Last point, A.J. Parkinson, great quote: "I respect elected officials who aren't typical politicians."

An elected official does not have to be a politician. Politician has bad connotations to politicians. The word "politician." You can be an elected politician who is not a typical politician, not a go-along, get-along kind of guy, not a make-no-waves kind of guy.

Kentucky Governor Andy Beshear stood up, said to his senior Senator in the state, Mitch McConnell, that Mitch McConnell was wrong on saying he wouldn't provide funding to state and local governments and wrong in saying states should go bang bankrupt.

It is hard for a governor, especially Andy, who is a relatively new governor, to stand up to a senior official and speak truth to power. That is hard. It takes guts. It takes courage. And you don't get that from a typical politician. So it warms my heart to see an elected politician who is not a regular politician.

Thank you, Governor.

Questions, comments?

UNIDENTIFIED REPORTER: Governor, are you confident the president will use the Defense Production Act to make more chemical reagents and swabs?

CUOMO: I don't know exactly what the president has said about using the Defense Production Act. I know he's used it in some situations. I don't know if he said he would use it for swabs or reagents.

UNIDENTIFIED REPORTER: What do you think of the models that appear to have overestimated hospitalizations but, sadly, appear more accurate when it comes to lives lost, particularly when it comes to New York?

CUOMO: Look, we have said all along, every projection model showed many more people being infected. CDC model, coronavirus White House task force model, Cornell Weill model, Columbia model, McKenzie model, they all showed a higher projection rate.

They were not wrong. We changed reality. We changed reality. They said the curve was going to go like this. We changed reality. We shut down, we closed schools. We closed everything. And the reality was the number was much, much lower, which is a beautiful thing, and a good thing. And a testament to the intelligence of the people of this state and this country.

So were they wrong? No. You changed reality. And the reality was much more beneficial. And hundreds of thousands of people, who they projected would get infected if we did nothing, was basically their projection, weren't infected.

UNIDENTIFIED REPORTER: (INAUDIBLE) -- specifically, about the 16,000, the estimated lives New York would lose. That seems to be accurate. I was just wondering --

(CROSSTALK)

CUOMO: I haven't studied those projections so I just don't know.

UNIDENTIFIED REPORTER: Governor, Mayor De Blasio, today, said that the city is opening up 40 miles of streets near parks. I was wondering what your reaction is to that idea.

CUOMO: Yes. I had said early on that, you know, you have to be realistic about the situation of people. You have people in a very dense urban environment. And stay at home, stay at home, but you can get out, get some air, go for a walk, et cetera.

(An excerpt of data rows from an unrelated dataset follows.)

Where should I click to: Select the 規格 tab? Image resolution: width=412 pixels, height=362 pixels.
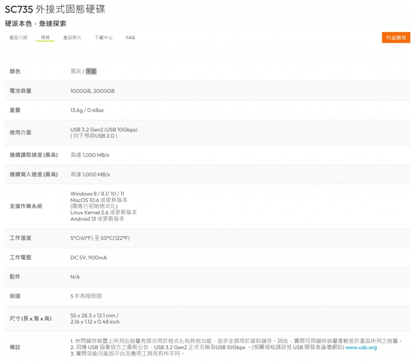45,37
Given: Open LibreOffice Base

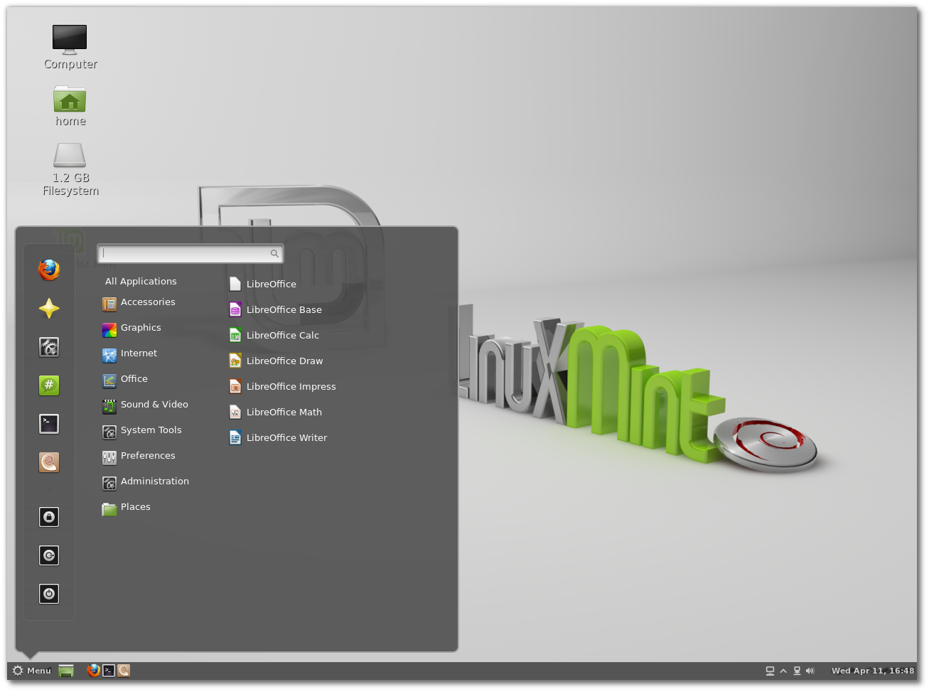Looking at the screenshot, I should click(x=284, y=309).
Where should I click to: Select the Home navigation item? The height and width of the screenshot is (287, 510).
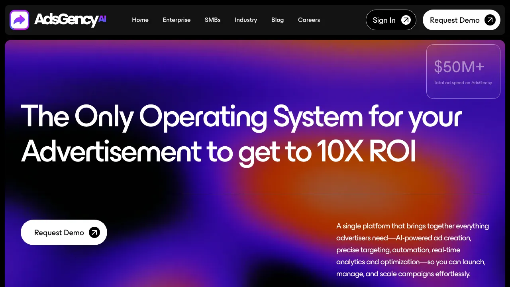coord(140,20)
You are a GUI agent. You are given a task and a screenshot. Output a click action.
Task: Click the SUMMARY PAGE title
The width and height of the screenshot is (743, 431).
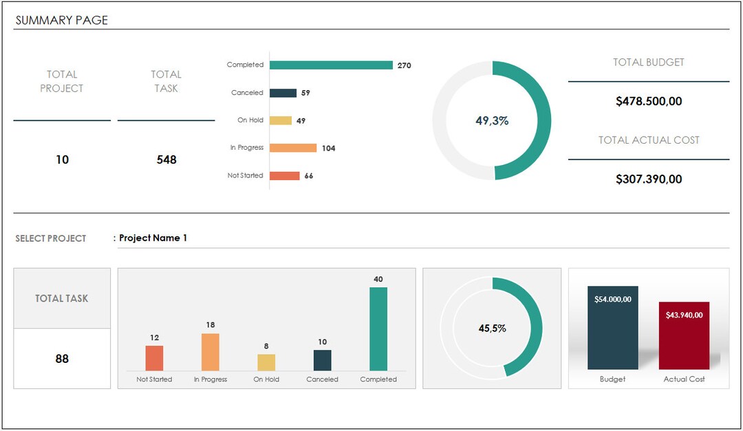tap(61, 20)
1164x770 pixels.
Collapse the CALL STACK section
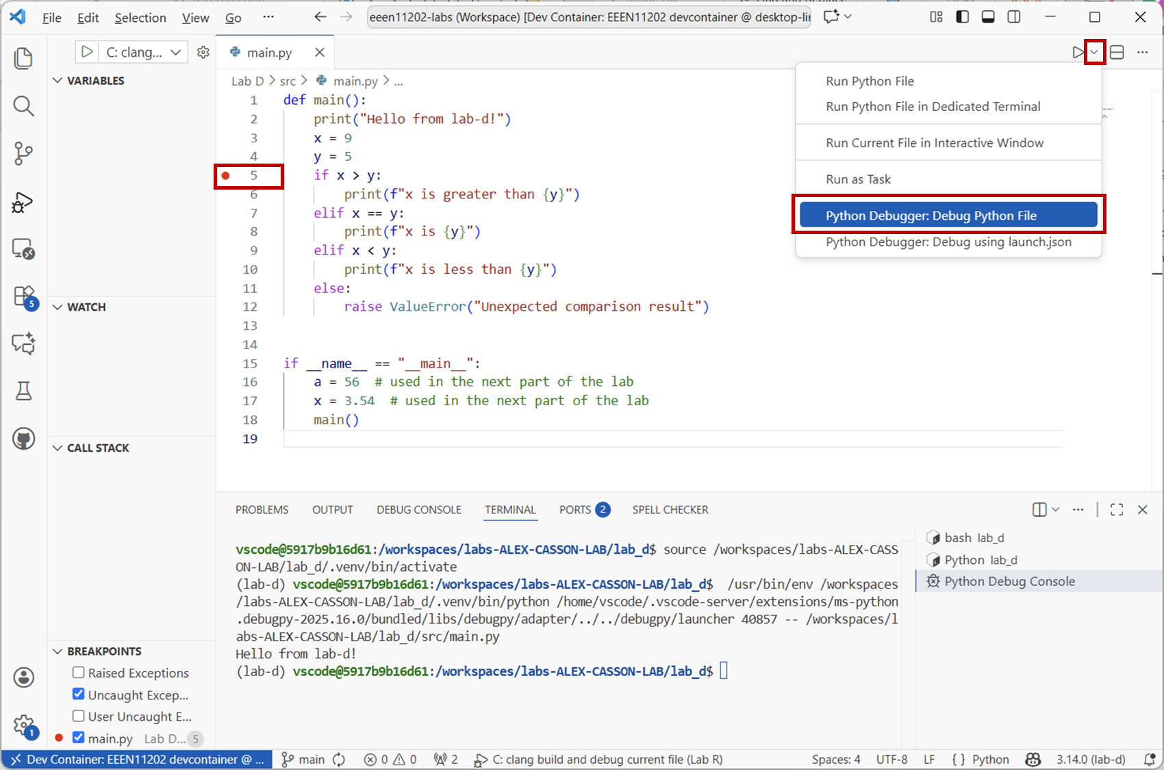pos(58,448)
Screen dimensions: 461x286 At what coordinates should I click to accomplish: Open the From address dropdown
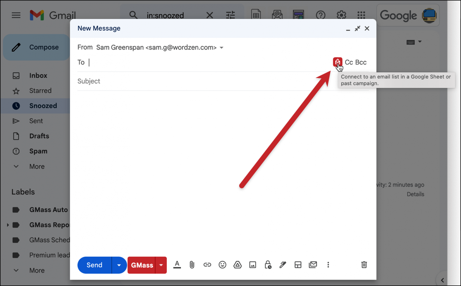coord(221,47)
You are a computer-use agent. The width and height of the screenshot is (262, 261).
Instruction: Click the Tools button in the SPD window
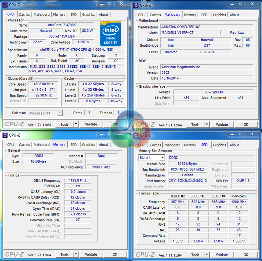[x=195, y=255]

Go out for a walk in New York City, but social distance. This is almost an oxymoron, right? It's very hard to walk down a sidewalk in New York City and maintain social distancing.

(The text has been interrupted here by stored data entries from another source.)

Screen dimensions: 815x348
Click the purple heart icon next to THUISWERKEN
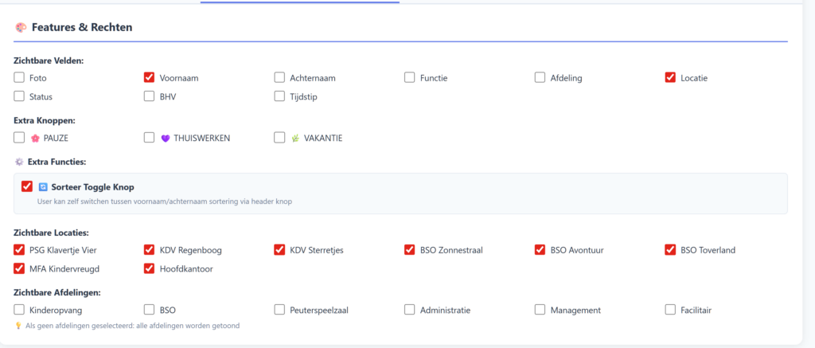coord(166,138)
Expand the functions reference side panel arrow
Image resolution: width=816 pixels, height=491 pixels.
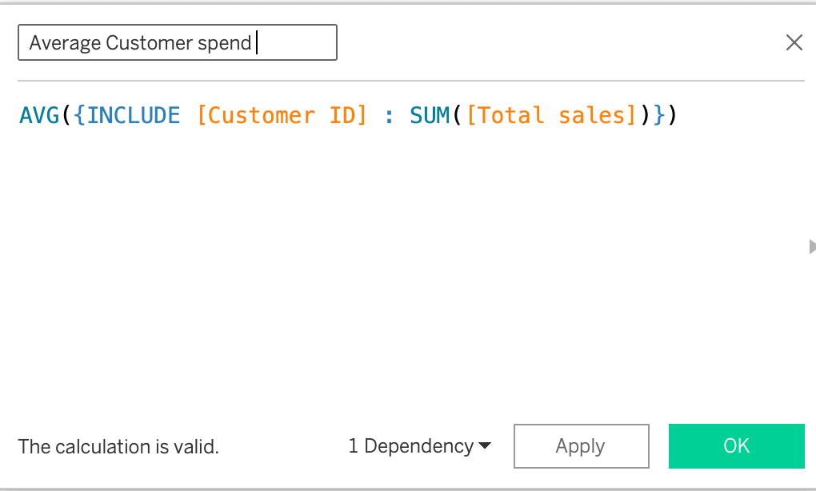point(811,246)
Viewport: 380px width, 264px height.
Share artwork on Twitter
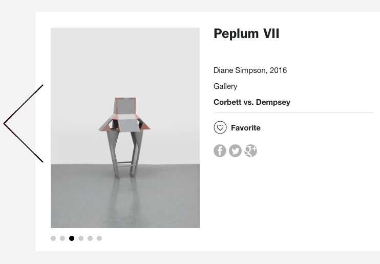point(235,151)
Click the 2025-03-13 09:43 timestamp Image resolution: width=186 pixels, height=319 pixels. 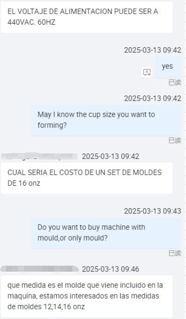point(153,211)
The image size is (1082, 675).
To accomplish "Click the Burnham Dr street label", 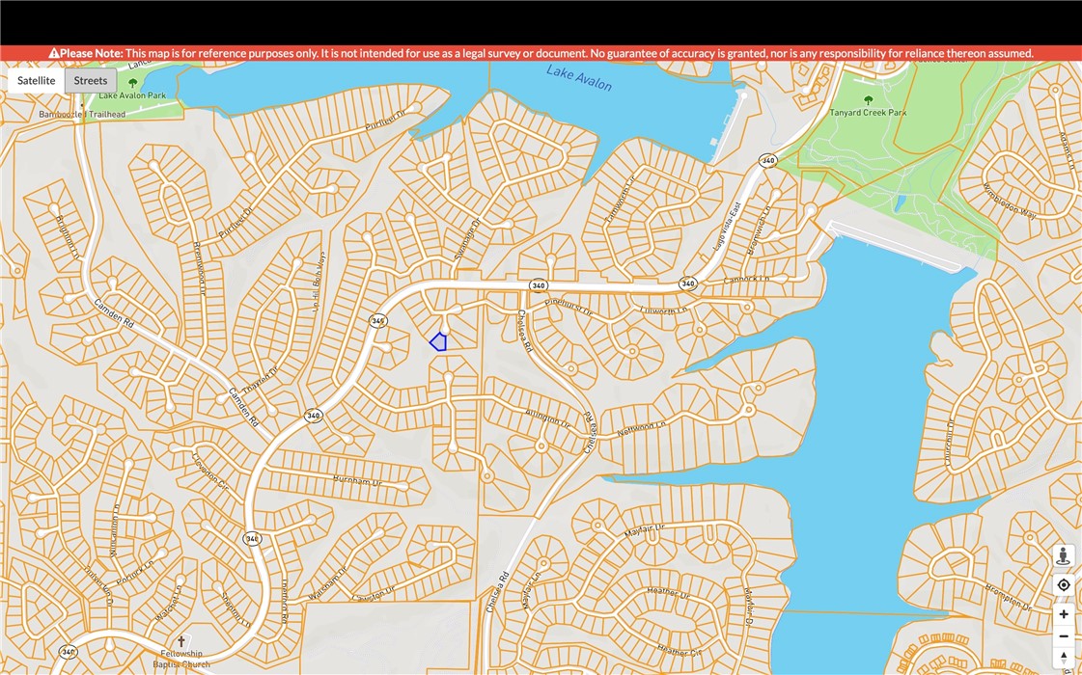I will pos(357,479).
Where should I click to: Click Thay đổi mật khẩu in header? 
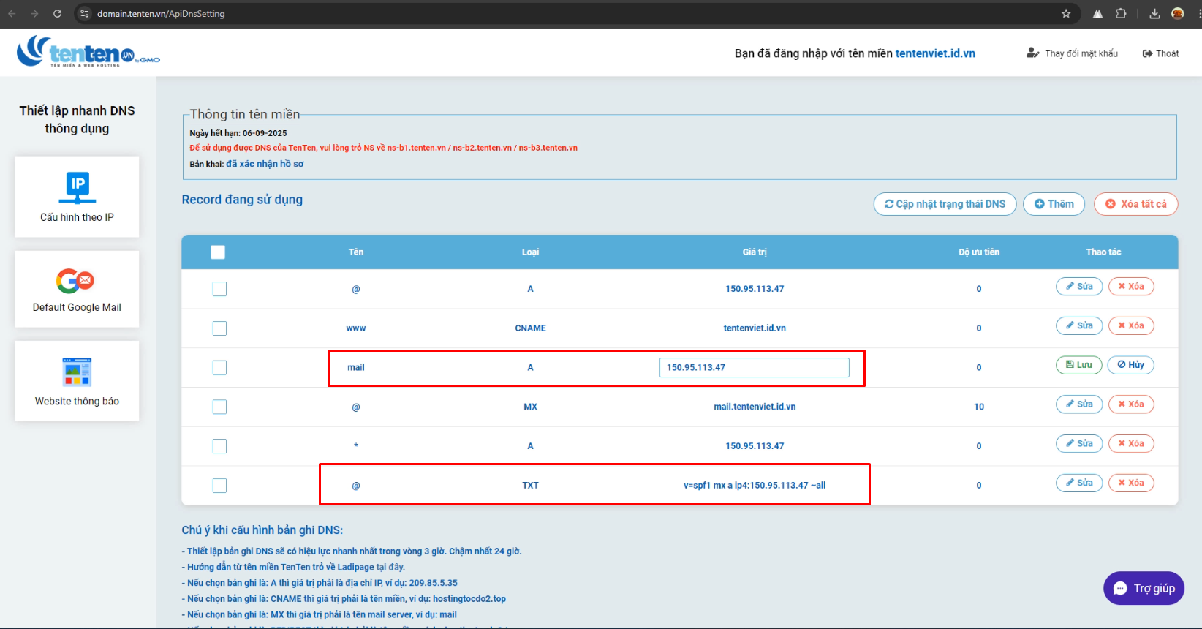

So I had said New York City should open streets. Because, remember, New York City the traffic is way down, way, way down. I don't know the percentage, but it's like night and day. You look at pictures of New York City, you see one or two cars going.

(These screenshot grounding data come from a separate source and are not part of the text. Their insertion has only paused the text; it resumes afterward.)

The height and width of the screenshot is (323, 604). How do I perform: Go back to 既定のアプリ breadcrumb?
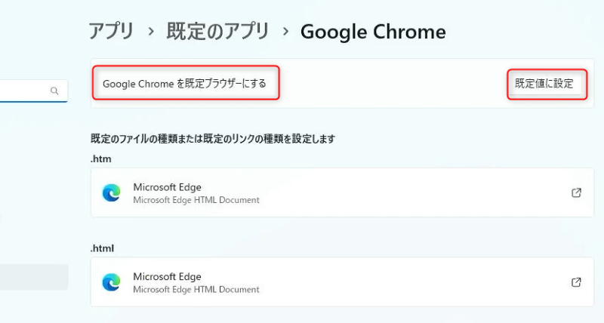[x=217, y=31]
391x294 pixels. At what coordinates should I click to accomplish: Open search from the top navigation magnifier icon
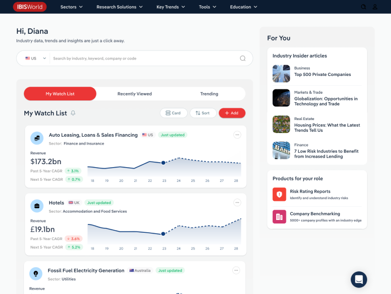[x=363, y=7]
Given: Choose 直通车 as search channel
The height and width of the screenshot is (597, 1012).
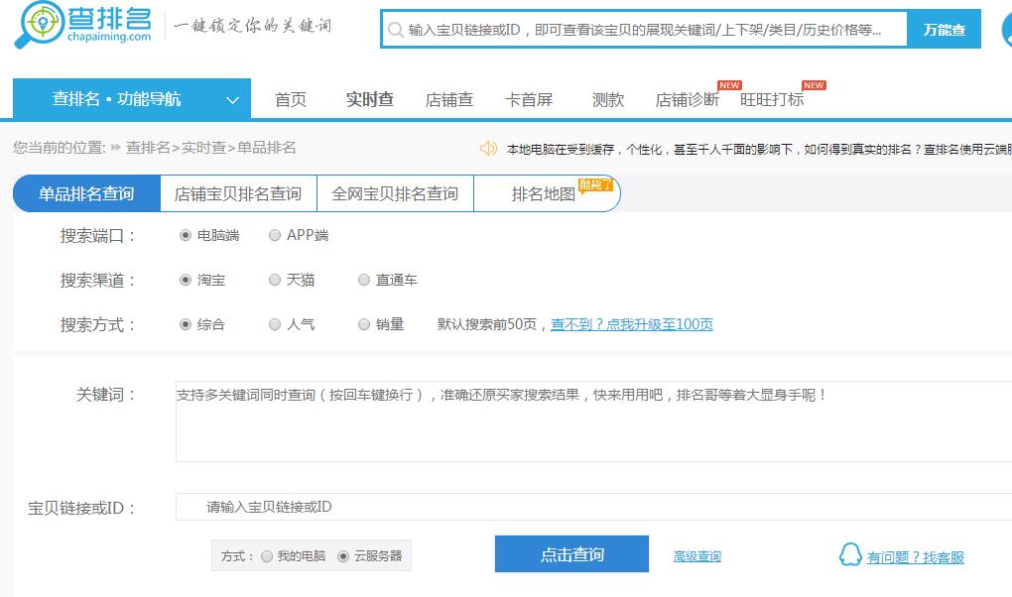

So open streets. I know the -- and I spoke to the city council speaker about it, and the mayor. And they were -- we did open streets, and it there was a program that was operational. Apparently, they have a disagreement about how it works. I said figure it out. If they can't figure it out, I'll get involved.

[11:59:55]

But you need to have streets that are open. You have less traffic. You need streets open so people can walk and socially distance. You can't do that on the sidewalk. And there has to be a way to close streets because you have no cars.